Top of Data
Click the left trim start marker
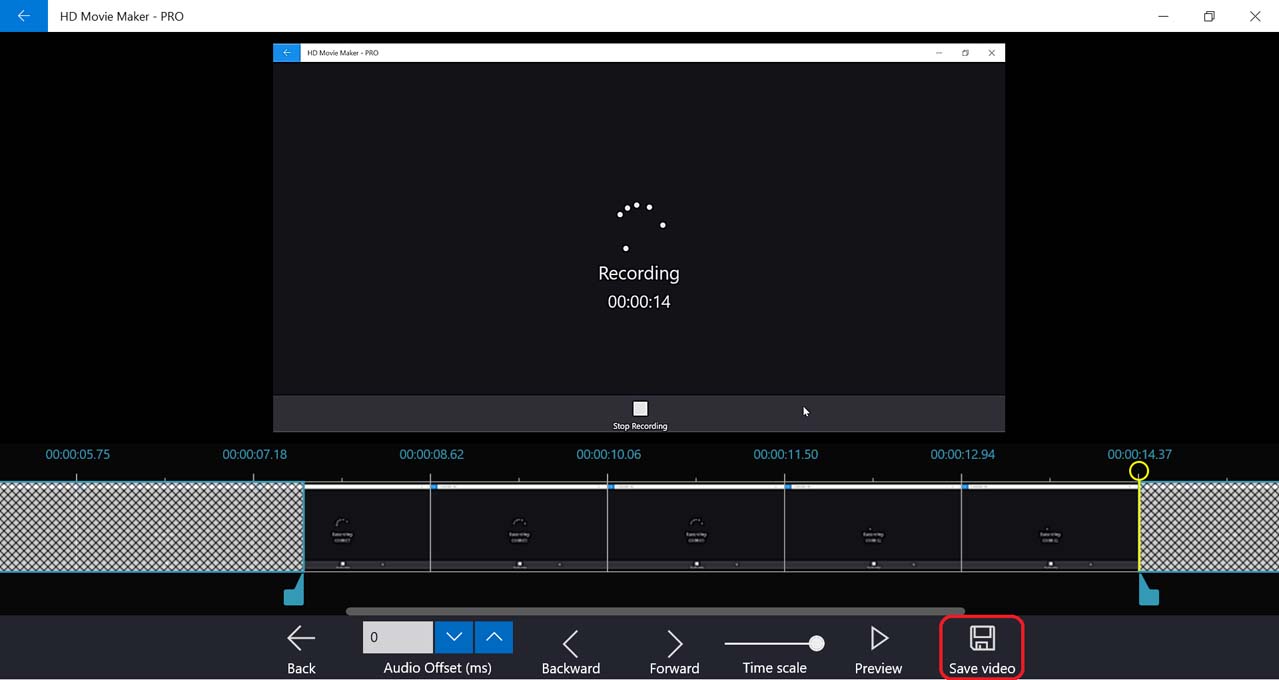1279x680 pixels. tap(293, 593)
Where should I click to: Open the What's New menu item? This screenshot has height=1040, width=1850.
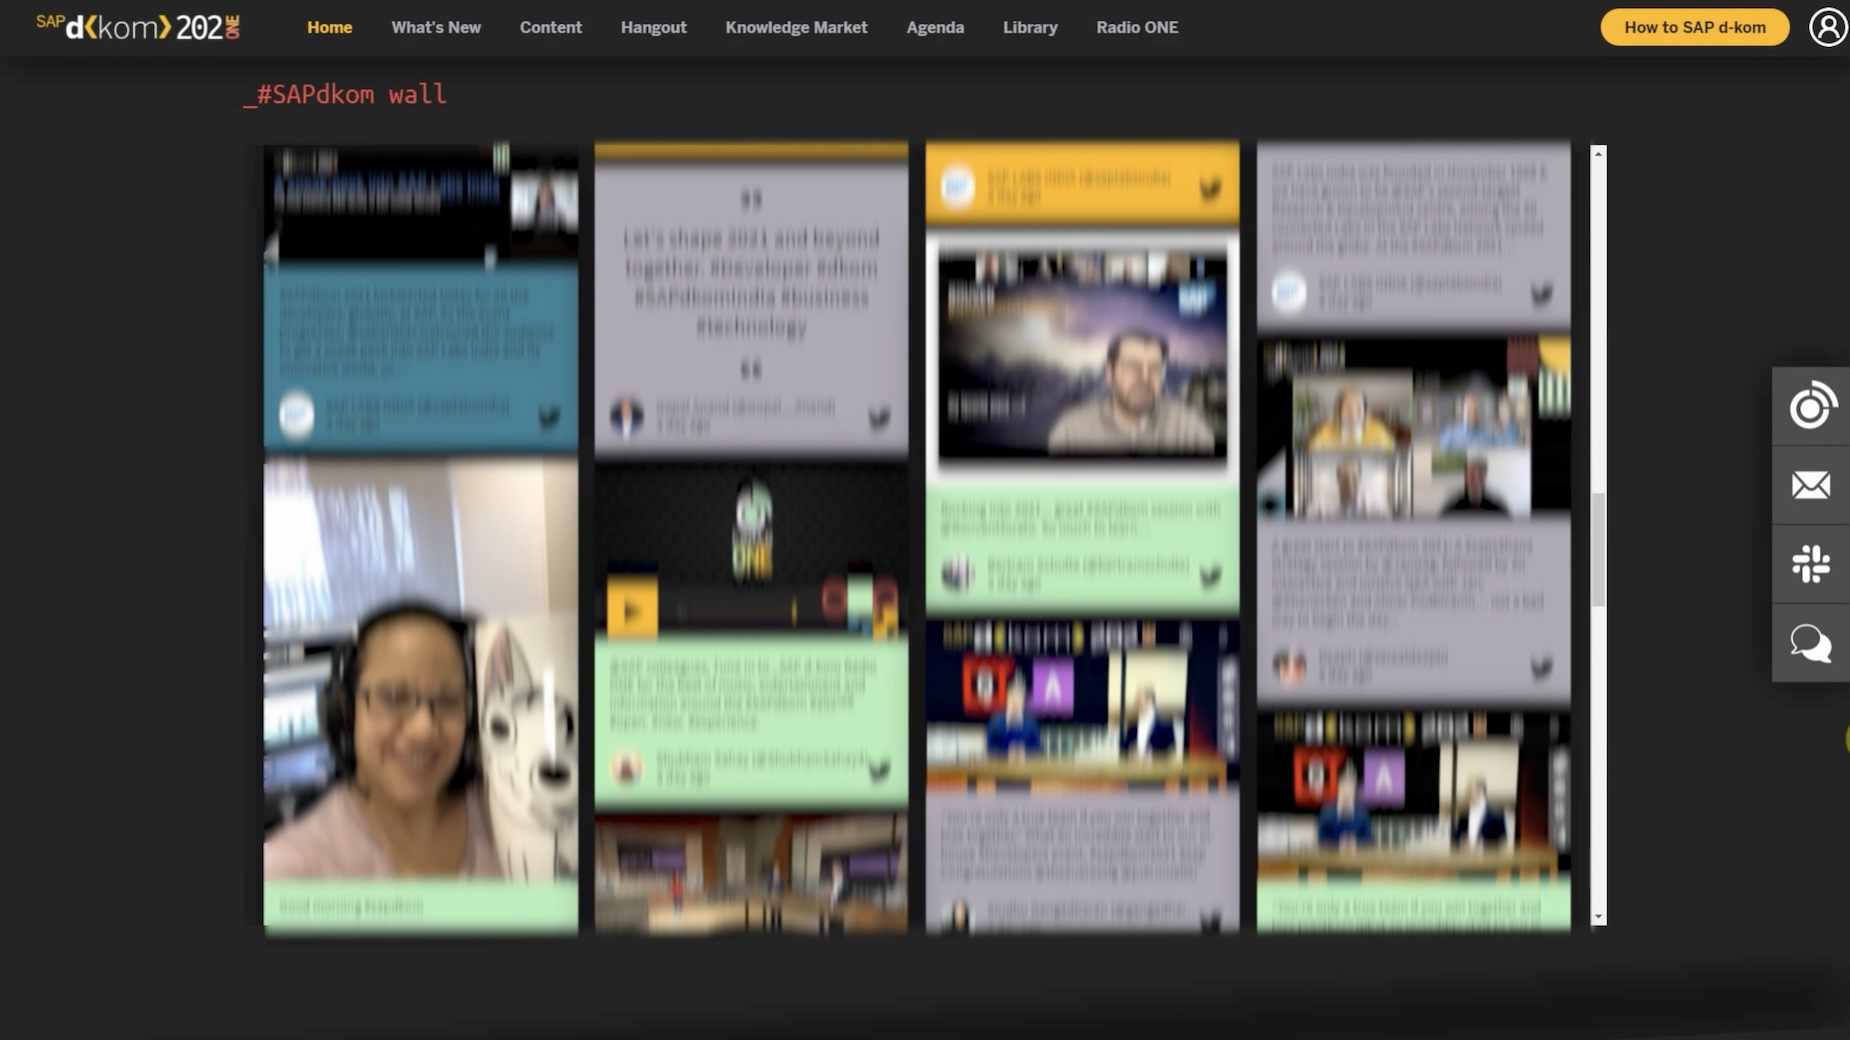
Bottom of Data
Top of Data
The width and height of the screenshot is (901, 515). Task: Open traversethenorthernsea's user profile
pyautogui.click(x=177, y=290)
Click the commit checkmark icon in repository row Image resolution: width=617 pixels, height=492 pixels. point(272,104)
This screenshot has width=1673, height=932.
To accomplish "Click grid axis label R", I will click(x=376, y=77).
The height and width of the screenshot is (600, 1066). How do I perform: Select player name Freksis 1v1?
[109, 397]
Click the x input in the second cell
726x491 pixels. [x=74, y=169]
Bottom of Data
Word for word, restate the lines above from the one with "Click the left trim start marker" through the one with "Where should I", keeping both ends and dropping the pictures.

* Exercise response *
Click the left trim start marker
1279x680 pixels. tap(293, 593)
Where should I click to: Open the What's New menu item? This screenshot has height=1040, width=1850.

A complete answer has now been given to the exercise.